How to reuse GIN datasets

Our datasets are managed with datalad. Datalad allows the versioning and distribution of large datasets. Datalad relies on another tool called git-annex, which itself is an extension of git providing support for large file versioning with a high flexibility.

We host the data on GIN. GIN’s interface is really similar to GitHub, but unlike the latter, GIN can handle our large files.

Installing datalad

The DataLad handbook provides extensive instructions for the installation of DataLad in their handbook.

If you have admin rights and you are working on Linux or Mac, the following should work:

  1. Install git-annex using apt install git-annex (linux) or brew install git-annex (mac). Git-annex is available by default on Oberon.

  2. Install datalad with pip : pip3 install datalad

Note

If you are having permission issues, consider using python virtual environments or conda (see DataLad’s handbook). Otherwise, refer to your system administrator.

Setup your GIN account

Most repositories are private, and thus require authentication. We recommend that you always use SSH authentication and we will only provide instructions for this case.

Before anything, you will need to create an account on GIN, and to link your SSH public key to your GIN account.

  1. Create an account on GIN

  2. Copy your SSH public key (usually located in ~/.ssh/id_rsa.pub)

  3. Go to GIN > Settings > SSH Keys

  4. Click on the blue button ‘Add a key’ and paste your public key where requested.

Note

Remember to communicate your username to the data administrator before you try to access the data in order for him to grant you permissions.

Note

You can configure as many keys as necessary. This is useful when you need to access GIN from different locations with different SSH keys (e.g. from your lab cluster, or from your own laptop).

Note

You may consider enabling the Keychain (append ~/.ssh/config with UseKeychain yes) if you are prompted for your SSH passphrase everytime.

Installing a dataset

Installing a dataset can be done with the datalad install command. The input is the SSH location of the dataset. It can be found on the page of the repository on GIN:

Where to find the SSH url of a dataset on GIN

A GIN dataset.

For instance, the VanDam public dataset (available on GIN) can be installed with the following command:

datalad install git@gin.g-node.org:/LAAC-LSCP/vandam-data.git
cd vandam-data

Datasets that contain subdatasets can be installed recursively using the -r switch. This is the case of the EL1000 dataset:

datalad install git@gin.g-node.org:/EL1000/EL1000.git
cd EL1000

Warning

Some datasets may require additional configuration steps. Pay attention to the README before you start using a dataset.
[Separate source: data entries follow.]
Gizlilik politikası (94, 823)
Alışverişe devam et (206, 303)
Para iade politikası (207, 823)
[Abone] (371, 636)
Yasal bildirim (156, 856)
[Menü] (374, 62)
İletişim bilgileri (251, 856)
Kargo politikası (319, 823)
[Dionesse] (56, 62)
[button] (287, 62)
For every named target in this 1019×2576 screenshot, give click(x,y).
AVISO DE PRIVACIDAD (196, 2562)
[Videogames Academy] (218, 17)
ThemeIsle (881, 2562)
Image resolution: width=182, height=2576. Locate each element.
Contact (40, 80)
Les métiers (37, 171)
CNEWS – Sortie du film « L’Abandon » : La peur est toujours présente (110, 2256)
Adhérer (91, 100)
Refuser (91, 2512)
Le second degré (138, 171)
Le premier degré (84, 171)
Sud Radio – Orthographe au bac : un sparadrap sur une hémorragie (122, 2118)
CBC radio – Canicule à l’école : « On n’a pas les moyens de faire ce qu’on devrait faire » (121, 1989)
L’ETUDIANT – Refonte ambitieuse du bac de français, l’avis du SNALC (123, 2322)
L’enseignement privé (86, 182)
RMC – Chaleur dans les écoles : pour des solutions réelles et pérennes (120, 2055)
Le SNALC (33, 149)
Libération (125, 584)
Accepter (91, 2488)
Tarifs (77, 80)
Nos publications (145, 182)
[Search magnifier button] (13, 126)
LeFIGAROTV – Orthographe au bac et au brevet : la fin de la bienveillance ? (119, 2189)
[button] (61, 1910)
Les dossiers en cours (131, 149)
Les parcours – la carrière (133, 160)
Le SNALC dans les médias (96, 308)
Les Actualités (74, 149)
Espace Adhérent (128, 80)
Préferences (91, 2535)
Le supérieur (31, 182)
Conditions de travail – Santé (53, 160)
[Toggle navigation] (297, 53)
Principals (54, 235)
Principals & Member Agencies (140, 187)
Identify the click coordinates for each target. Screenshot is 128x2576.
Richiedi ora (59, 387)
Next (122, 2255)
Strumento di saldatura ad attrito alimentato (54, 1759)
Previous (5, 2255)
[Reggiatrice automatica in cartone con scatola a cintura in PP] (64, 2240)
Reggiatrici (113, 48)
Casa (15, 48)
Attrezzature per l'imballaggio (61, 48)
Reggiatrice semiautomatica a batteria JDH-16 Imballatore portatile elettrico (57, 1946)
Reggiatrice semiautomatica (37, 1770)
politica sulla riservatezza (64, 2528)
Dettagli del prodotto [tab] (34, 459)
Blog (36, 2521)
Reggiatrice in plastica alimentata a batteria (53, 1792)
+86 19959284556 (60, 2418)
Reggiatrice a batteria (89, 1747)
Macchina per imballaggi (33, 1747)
That’s it ! Your dataset is ready to go. By default, large files do not get downloaded automatically. See the next section for help with downloading those files.

Downloading large files

Files can be retrieved using datalad get [path]. For instance, datalad get recordings will download all recordings.

Note

Technically speaking, the large files in your repository are symbolic links pointing to their actual location, somewhere under .git. You can ignore that and read/copy the content of these files as if they where actual files.

Warning

If you want to edit the content of a large file, you will need to unlock it beforehand, using datalad unlock, e.g.: datalad unlock annotations/vtc/converted.

Updating a dataset

A dataset can be updated from the sources using git pull together with datalad update.

Contributing

Pushing changes to a dataset

You can save local changes to a dataset with datalad save [path] -m "commit message". For instance :

datalad save annotations/vtc/raw -m "adding vtc rttms"

datalad save is analoguous to a combination of git add and git commit.

These changes still have to be pushed, which can be done with :

datalad push